REPUBLIKA.CO.ID, JAKARTA -- Sekretaris Jenderal (Sekjen) Partai Amanat Nasional (PAN) Eddy Soeparno mengatakan, kewenangan untuk mencabut hak politik seseorang berada di tangan hakim pengadilan. Menurut dia, undang-undang tidak melarang mantan narapidana kasus korupsi dipilih dalam pemilihan kepala daerah (pilkada).
"Kalau itu memang mau dialihkan ke KPU kami harus mengkaji kembali hal tersebut karena berdasarkan undang-undang tidak ada larangan terkait itu," ujar Eddy saat dihubungi Republika.co.id, Selasa (26/11).
Ia menilai, masyarakat sudah pintar menentukan kepala daerah yang dipilih dengan mempertimbangkan rekam jejak. Dengan demikian, apresiasi terhadap kedewasaan politik masyarakat perlu diapresiasi.
Selain itu, lanjut Eddy, siapa pun yang telah menjalankan hukuman kurungan penjara, diibaratkan telah melaksanakan kewajibannya sebagai warga negara yang dihukum karena perbuatannya.

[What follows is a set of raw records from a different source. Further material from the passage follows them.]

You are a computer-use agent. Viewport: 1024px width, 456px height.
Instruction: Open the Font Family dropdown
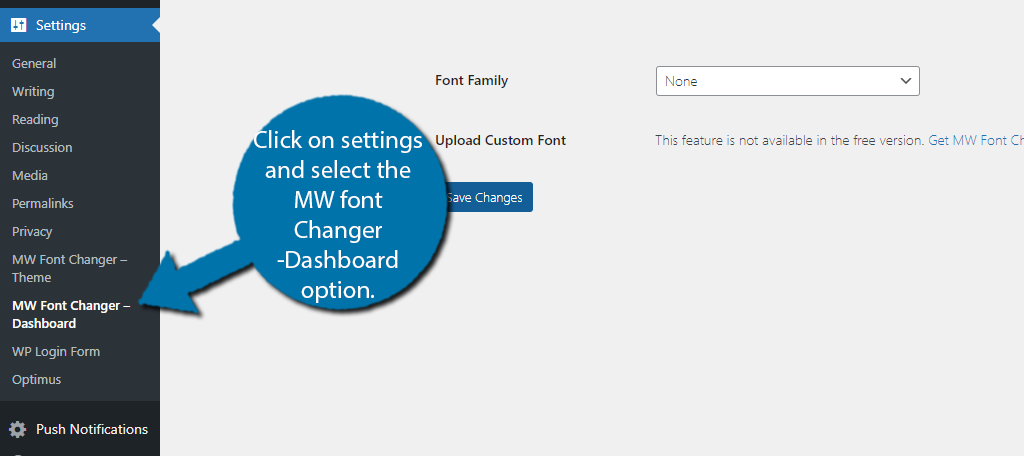click(788, 81)
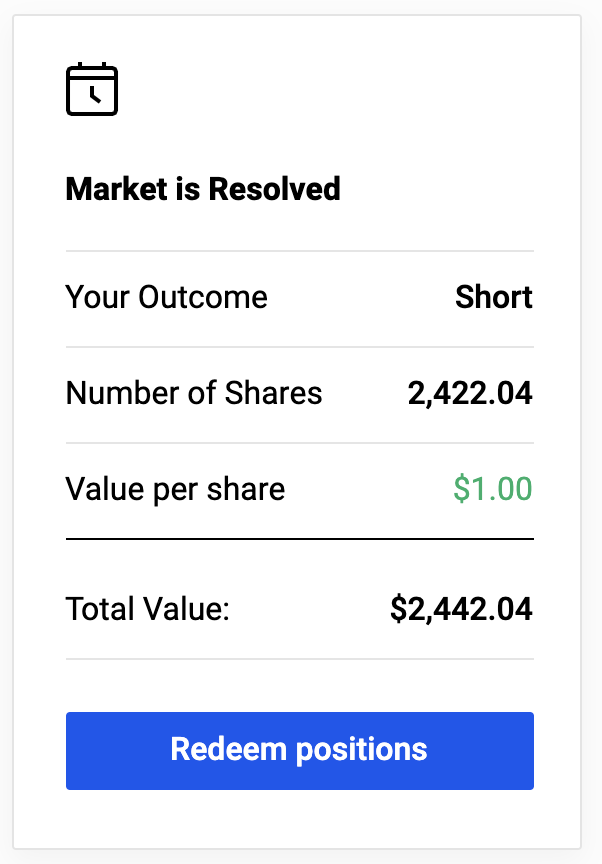Click the word Resolved in the heading
This screenshot has width=602, height=864.
(274, 189)
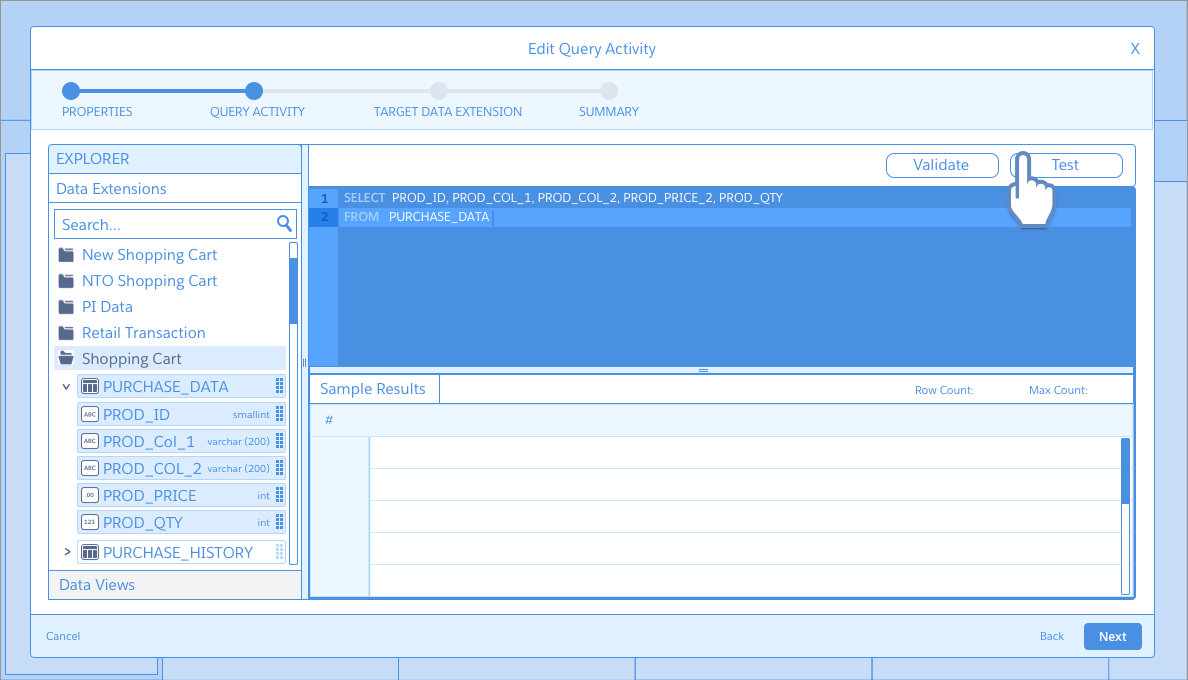The height and width of the screenshot is (680, 1188).
Task: Click the NTO Shopping Cart folder icon
Action: pyautogui.click(x=66, y=281)
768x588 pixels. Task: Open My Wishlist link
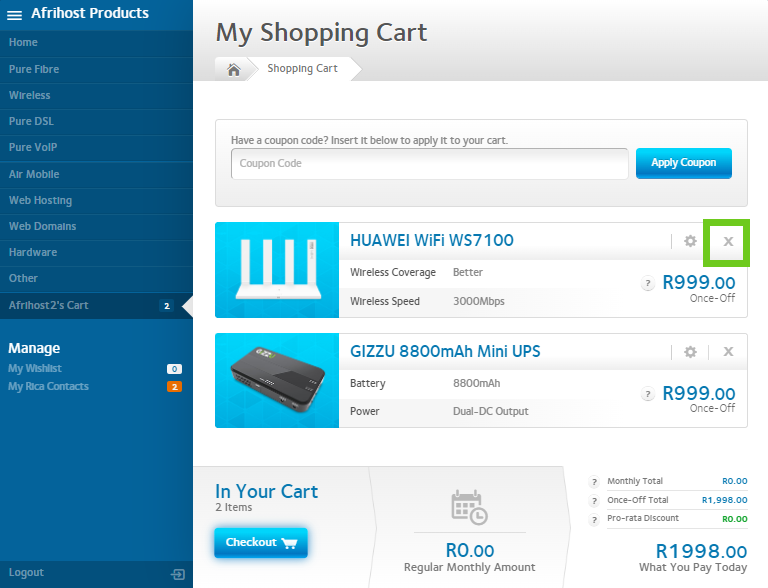click(35, 369)
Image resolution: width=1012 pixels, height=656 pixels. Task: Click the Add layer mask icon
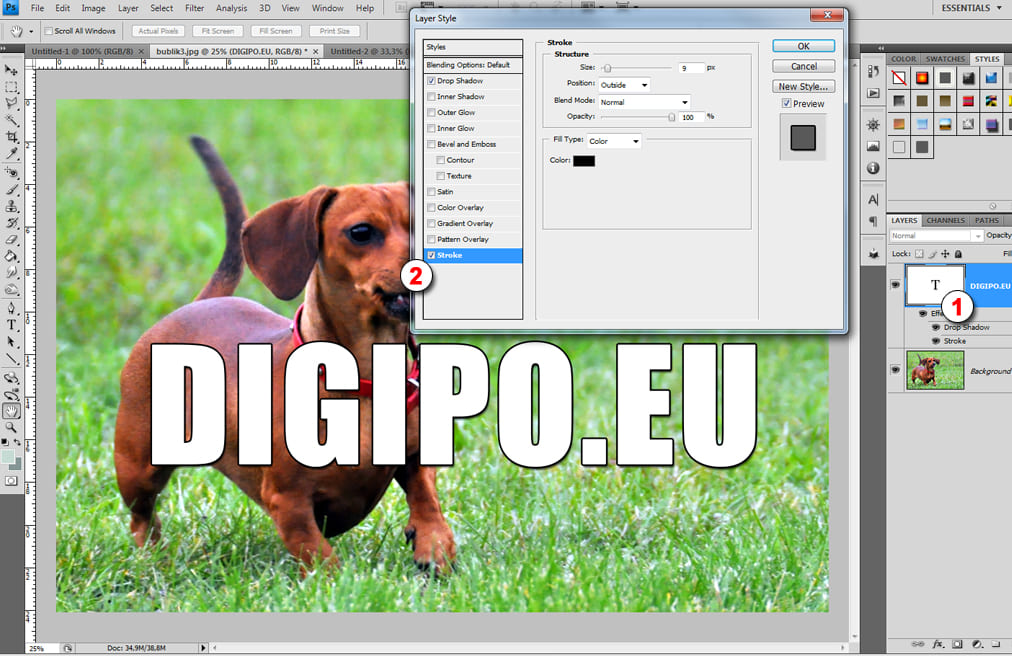(x=957, y=644)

Warga yang sudah bebas memiliki hak dan kewajiban yang sama termasuk dipilih dan memilih.
Sehingga, ia meminta, semua pihak tak memukul rata dengan menilai setiap orang yang pernah melakukan korupsi akan mengulang perbuatannya saat menjabat sebagai pemimpin daerah. Menurutnya, kasus kepala daerah yang melakukan korupsi berulang tak dapat digeneralisasikan.
Eddy menuturkan, PAN berkomitmen menghadirkan calon kepala daerah yang berintegritas dan bersih. Akan tetapi, ia juga membuka ruang seluas-luasnya bagi setiap orang yang ingin maju menjadi kepala daerah termasuk mantan napi korupsi, tetapi dengan evaluasi rekam jejak terlebih dahulu.
"Saya bilang kita terbuka untuk itu, kita lakukan kajian, bagaimana pun juga kembali lagi kita untuk menciptakan pemerintahan yang bersih," kata dia
Eddy mengatakan, PAN belum melakukan kampanye khusus kepada masyarakat untuk memilih kepala daerah yang bersih dari tindakan korupsi. Akan tetapi, ia mengaku bahwa PAN telah menyampaikan bahaya laten dari politik uang atau money politic saat pemilihan berlangsung.